Joyce Santana, Young Miko – “Besties”

Contributing to an entry into the canon of great songs about mythical creatures of the nightlife, Joyce Santana dresses the story of two girls in search of a good and dangerous time with futuristic synth blips and bloops. Santana delivers her lines with a snap as guest Young Miko ups the energy slightly while riding the drill beat. “Besties” offers us a nihilistic party with melodic allures. – Marcos Hassan

Meth Math – “Final Fantasy”

Hermosillo, the eldritch perreo ghouls of Sonora Meth Math have released their excellent new EP, m♡rtalimpressively evolving the unique brand of mutant reggaeton and hyperpop beats they debuted in 2020. On the apocalyptic “Fantasía Final”, heartache reverberates through the chaos of the end of the world as told by vocalist Angelica Ballesteros, whose vaporous voice floats eerily over trip-hop flavored beats from producers Error.Error and Bonsai Babies. –Richard Villegas

Bianca Oblivion – “Breathe”

Opening the latest compilation from French label Couvres Chefs, “Respire” is another club hit from DJ and producer Bianca Oblivion.
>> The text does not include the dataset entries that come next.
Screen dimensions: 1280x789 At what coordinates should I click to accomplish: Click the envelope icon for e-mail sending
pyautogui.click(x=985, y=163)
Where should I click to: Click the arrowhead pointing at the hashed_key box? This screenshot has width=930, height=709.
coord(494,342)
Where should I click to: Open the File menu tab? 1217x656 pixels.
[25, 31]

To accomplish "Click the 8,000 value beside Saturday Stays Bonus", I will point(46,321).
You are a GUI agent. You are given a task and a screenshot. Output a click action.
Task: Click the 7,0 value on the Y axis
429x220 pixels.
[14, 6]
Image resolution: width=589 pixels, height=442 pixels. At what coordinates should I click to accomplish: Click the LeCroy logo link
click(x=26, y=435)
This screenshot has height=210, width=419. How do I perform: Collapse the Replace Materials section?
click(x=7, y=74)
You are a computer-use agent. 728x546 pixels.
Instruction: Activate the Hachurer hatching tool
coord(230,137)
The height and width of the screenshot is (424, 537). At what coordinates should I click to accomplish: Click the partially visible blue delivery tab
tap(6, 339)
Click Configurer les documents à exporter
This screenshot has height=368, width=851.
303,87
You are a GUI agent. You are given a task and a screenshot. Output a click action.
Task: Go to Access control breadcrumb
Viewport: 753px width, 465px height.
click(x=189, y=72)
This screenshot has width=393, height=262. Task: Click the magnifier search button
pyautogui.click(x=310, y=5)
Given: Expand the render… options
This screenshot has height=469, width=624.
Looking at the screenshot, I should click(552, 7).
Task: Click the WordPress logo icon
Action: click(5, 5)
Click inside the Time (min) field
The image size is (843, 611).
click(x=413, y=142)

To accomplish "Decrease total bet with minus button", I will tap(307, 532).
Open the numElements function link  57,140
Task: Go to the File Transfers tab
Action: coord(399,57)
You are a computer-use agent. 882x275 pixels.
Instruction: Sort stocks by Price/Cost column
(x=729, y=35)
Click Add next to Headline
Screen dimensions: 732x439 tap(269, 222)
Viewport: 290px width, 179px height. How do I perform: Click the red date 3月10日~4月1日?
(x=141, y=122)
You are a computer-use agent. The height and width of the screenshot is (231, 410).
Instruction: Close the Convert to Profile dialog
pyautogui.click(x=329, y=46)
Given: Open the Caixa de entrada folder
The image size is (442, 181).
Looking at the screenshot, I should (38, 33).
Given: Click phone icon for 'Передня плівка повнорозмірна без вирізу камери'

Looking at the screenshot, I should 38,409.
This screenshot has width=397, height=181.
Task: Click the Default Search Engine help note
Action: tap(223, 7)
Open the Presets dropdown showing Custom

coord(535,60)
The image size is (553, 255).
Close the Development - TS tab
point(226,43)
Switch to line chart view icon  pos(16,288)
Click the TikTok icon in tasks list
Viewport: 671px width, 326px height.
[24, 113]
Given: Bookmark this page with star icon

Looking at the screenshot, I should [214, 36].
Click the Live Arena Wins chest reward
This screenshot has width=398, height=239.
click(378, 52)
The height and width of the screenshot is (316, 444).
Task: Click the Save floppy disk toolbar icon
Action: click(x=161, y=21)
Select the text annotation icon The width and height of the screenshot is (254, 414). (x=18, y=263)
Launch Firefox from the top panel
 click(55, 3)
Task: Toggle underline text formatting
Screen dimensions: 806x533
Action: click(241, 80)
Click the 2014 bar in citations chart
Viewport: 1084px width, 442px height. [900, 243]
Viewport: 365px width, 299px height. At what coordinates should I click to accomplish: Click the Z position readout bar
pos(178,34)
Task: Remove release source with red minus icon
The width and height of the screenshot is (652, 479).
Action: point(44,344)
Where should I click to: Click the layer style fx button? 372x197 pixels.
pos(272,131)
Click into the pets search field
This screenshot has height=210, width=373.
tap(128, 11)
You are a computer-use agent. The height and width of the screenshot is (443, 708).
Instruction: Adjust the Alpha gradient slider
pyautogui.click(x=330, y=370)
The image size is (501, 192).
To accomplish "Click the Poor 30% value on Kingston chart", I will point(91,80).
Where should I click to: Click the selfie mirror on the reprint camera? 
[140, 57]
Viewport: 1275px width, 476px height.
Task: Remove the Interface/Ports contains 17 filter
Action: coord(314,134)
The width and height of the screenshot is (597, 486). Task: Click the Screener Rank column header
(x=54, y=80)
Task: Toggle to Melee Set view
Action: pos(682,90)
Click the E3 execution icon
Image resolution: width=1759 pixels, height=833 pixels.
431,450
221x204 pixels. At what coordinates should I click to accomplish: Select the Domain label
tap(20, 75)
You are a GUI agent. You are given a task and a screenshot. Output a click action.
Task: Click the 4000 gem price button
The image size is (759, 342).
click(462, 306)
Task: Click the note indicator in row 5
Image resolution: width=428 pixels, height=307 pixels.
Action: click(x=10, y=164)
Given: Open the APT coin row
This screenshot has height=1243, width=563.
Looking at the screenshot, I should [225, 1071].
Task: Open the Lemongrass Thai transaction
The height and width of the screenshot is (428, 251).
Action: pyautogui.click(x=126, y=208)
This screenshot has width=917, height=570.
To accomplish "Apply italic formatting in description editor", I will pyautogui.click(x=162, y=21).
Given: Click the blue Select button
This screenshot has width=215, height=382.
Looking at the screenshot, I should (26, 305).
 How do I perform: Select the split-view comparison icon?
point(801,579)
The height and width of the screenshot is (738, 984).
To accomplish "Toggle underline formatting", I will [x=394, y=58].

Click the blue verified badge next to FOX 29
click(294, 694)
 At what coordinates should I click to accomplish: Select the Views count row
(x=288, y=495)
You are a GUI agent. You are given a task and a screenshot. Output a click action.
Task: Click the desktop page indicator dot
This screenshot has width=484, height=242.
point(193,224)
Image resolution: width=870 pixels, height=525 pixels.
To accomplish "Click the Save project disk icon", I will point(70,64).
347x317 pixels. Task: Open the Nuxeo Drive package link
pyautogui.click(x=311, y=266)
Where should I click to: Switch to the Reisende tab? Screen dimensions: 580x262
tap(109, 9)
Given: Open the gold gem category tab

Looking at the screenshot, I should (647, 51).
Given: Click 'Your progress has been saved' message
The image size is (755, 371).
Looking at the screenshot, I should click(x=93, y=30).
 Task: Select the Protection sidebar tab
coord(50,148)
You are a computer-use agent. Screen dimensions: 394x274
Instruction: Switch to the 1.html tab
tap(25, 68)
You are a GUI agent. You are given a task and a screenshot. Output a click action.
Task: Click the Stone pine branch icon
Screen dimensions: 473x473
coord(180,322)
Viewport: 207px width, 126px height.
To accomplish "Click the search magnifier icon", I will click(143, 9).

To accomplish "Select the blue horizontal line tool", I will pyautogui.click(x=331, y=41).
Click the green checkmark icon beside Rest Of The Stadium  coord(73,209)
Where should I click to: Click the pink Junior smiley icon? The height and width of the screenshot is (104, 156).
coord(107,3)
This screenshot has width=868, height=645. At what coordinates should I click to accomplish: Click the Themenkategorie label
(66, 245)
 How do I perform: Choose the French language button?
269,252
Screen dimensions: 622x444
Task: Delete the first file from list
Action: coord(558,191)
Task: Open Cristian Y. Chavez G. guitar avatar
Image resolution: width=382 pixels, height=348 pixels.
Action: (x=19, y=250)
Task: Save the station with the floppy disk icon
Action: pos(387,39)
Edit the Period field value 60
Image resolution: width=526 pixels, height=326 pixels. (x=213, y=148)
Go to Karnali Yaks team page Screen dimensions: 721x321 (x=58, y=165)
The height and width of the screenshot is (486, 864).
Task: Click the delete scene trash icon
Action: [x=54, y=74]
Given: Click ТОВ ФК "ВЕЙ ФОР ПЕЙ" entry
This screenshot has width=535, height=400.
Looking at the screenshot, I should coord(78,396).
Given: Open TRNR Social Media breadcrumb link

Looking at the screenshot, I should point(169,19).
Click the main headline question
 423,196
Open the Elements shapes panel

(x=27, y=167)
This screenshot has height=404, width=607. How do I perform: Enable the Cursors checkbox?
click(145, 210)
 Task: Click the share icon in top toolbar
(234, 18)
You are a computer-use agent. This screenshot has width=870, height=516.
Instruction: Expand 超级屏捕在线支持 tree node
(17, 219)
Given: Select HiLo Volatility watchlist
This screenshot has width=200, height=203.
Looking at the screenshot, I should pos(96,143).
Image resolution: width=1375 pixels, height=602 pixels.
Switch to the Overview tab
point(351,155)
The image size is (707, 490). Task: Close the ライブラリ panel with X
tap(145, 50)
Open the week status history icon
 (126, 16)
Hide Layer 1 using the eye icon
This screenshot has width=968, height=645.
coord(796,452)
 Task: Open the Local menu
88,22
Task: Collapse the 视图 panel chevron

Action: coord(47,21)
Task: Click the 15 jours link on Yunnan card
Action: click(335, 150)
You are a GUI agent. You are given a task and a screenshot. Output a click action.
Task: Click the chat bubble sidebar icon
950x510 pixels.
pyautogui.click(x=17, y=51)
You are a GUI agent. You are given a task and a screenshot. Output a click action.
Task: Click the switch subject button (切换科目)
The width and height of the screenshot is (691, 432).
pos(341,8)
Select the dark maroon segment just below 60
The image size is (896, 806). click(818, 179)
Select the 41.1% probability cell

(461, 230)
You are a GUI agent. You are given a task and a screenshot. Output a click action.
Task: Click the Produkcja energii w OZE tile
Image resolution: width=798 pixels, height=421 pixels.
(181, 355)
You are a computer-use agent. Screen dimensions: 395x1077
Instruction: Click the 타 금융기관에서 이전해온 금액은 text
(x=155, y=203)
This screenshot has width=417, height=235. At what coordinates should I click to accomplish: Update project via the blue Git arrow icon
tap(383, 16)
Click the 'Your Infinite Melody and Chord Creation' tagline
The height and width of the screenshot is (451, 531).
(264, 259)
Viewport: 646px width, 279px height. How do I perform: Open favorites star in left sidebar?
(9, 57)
The Los Angeles-based artist chops up vocal samples and adds an impressive layering of drums with a crescendo bassline. As the title of the track says, “Respire” is about inhaling and exhaling on a dance floor. — Felipe Maia

Katzù Oso – “Don’t Ask Why”

Los Angeles-based artist Paul Hernandez loves giving us an ’80s throwback moment with his Katzù Oso moniker, but for his single “Don’t Ask Why,” he goes back another decade to sprinkle his brand of chamber pop with a ’70s vibe. Co-produced by Charlie Brand (Miniature Tigers), David Garza (Fiona Apple, Sharon Van Etten) and Hernandez himself, the track finds him exploring his beautiful falsetto and showing his impressive writing skills. He goes up and down the emotional gamut, trying to figure out why his love interest doesn’t reciprocate. – Cheky

Seiji Oda – “Aero 3”

Seiji Oda brings us to a serene and central point of reflection with his latest single “aero 3”. The Japanese-American and Panamanian artist plays with a mix of genres, with the track landing on a fusion of melodic alt-R&B mixed with Bay Area-inspired hip-hop beats. Using an analog vibe degraded to emphasize an indie vibe, the young artist navigates through a meditative reflection on his life and the importance of focusing on self-care as a catalyst for moving forward. Throughout the calming exploration, there is a peaceful installation as he learns to embrace and express gratitude for those who have played a part and continue to walk along his journey. Jeanette Diaz

Beam, Pablino – “BOW”

Mexican-born trap artist Beam has released the hyped bilingual hip-hop track “Bow” produced by Pablino. With a badass attitude, edginess and overall personality, Beam delivers a catchy track, noticeably influenced by West Coast sounds and the broader American trap scene that has been dominant for the past five years. “Bow” is part of Beam’s upcoming EP Goyard, which will soon be released under Slowly Entertainment, a Mexican record label that presents young artists who are authentic, daring and passionate about their craft. — Jeannette Hernandez

Catalyna – “Catalyna the O”

Puerto Rican singer Catalyna throws no punches in her latest attempt, the absorbing “Catalyna la O.” The track samples “Catalina La O” by former Fania All-Star and salsa singer Pete “El Conde” Rodriguez, as 22-year-old Boricua emerges with back-to-back clever one-liners and lyrical inflections big enough to silence anyone. don’t support her. It’s accompanied by a wobbly, booming bass that’s sure to shake the walls when played at full throttle. –Nayeli Portillo

Lila Tirando in Violeta & Nicola Cruz – “Cuerpo Que Flota”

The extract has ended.